++++ DATA LISTING ++++
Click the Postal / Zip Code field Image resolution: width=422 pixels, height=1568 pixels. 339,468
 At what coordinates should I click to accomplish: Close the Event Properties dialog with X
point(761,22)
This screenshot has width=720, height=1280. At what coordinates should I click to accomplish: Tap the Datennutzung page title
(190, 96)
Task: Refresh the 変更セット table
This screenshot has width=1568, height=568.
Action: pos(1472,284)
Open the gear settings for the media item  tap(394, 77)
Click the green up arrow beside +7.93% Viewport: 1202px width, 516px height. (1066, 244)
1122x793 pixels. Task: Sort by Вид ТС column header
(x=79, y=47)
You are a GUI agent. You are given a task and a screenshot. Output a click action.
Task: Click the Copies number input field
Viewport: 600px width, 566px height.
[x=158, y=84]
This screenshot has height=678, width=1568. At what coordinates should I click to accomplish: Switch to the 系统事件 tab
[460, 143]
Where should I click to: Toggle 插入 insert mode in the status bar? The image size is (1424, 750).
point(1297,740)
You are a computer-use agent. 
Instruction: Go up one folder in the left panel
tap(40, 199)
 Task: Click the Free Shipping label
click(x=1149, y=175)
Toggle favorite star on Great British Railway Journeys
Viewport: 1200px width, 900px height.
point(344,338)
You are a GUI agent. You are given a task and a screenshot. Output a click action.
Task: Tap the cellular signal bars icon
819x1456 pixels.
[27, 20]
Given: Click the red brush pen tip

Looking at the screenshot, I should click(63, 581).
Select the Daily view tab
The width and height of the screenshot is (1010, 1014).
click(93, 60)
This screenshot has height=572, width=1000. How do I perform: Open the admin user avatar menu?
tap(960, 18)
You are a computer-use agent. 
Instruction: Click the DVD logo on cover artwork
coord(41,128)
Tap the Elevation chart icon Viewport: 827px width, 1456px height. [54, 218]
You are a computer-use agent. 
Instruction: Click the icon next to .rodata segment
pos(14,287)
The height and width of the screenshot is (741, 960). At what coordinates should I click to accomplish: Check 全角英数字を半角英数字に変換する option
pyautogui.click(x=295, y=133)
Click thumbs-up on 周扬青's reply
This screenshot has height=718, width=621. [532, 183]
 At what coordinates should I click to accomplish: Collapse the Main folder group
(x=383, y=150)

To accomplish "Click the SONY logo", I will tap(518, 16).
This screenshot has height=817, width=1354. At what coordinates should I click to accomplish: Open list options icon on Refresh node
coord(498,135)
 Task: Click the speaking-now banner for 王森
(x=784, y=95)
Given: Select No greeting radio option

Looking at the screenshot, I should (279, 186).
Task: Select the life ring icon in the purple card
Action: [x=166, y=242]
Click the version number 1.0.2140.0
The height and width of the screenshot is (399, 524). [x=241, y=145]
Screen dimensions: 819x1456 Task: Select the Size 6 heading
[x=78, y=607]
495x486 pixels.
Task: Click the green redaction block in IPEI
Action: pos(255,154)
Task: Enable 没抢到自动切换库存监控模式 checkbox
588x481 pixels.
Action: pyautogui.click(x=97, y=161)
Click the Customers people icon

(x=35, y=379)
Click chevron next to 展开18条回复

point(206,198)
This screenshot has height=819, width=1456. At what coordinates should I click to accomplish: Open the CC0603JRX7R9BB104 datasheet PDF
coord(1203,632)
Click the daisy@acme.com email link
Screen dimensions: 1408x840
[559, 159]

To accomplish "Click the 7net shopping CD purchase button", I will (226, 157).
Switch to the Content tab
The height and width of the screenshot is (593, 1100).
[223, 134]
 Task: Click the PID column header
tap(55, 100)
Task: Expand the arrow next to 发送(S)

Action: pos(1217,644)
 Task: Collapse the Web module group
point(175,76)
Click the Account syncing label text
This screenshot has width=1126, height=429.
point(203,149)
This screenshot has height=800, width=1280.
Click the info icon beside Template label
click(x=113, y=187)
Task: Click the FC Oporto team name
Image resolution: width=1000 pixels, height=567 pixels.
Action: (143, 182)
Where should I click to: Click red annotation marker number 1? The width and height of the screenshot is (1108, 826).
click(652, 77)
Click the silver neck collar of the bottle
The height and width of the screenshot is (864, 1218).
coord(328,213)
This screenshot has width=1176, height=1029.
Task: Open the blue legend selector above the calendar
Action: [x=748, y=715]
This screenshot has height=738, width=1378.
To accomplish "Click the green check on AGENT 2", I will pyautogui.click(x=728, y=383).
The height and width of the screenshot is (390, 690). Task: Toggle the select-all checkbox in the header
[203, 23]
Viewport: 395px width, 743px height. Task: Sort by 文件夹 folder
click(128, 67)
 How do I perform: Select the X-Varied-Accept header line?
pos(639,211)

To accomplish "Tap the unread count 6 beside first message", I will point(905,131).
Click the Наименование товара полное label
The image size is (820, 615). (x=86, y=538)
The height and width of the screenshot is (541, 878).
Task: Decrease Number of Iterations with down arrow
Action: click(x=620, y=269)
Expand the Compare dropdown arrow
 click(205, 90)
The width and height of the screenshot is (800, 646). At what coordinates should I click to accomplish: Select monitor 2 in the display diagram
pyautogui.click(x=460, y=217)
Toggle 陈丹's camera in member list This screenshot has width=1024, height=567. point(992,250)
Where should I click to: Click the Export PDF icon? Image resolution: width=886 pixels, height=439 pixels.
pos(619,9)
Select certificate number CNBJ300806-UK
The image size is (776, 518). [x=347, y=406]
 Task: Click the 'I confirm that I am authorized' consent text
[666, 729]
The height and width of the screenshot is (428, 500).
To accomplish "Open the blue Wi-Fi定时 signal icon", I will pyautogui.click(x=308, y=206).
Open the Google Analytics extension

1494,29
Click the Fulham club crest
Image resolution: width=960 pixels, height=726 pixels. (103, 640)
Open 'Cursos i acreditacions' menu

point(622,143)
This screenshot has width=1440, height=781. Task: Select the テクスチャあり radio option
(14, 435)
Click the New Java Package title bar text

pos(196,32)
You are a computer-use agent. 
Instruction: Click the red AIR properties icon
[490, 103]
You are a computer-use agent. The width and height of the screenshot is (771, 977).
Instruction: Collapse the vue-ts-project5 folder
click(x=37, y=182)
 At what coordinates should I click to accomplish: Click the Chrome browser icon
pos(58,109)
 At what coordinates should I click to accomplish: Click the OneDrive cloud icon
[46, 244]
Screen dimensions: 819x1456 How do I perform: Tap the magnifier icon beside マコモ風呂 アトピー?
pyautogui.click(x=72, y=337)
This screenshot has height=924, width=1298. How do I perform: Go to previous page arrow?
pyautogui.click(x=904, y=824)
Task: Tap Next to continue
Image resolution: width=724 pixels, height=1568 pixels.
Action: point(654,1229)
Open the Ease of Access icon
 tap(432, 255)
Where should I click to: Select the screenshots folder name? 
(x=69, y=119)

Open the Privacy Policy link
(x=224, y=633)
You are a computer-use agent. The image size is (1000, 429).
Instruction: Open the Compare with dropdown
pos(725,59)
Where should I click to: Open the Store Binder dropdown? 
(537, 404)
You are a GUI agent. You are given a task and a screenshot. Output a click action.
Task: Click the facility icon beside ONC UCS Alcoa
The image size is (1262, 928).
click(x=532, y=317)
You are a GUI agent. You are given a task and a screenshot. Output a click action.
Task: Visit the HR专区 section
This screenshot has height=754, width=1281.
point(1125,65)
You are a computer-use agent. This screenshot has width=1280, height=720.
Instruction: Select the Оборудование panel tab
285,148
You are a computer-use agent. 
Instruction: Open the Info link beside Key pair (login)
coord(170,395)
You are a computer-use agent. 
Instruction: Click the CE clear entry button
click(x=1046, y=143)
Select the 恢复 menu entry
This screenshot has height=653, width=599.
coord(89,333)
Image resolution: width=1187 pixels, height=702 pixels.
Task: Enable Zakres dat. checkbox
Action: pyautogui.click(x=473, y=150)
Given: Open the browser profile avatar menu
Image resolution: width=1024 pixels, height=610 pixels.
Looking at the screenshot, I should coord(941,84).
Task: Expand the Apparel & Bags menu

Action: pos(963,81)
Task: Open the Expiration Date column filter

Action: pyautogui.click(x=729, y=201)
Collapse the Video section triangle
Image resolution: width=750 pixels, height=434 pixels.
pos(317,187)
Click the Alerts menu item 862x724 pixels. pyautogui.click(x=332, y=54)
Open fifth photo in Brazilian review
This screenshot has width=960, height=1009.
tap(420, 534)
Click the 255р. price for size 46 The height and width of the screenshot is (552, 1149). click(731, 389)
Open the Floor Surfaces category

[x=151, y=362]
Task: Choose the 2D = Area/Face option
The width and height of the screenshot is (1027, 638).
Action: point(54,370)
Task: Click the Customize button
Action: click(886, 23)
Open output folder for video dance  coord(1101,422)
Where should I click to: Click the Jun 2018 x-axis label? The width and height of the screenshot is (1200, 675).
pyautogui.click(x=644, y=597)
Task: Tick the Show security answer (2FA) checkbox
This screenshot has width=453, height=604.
++++
INSTRUCTIONS FOR THE TASK:
Within the entries above, find the string "item" and return each line that holds it.

PROBLEM SOLUTION:
Open the gear settings for the media item  tap(394, 77)
Click the Alerts menu item 862x724 pixels. pyautogui.click(x=332, y=54)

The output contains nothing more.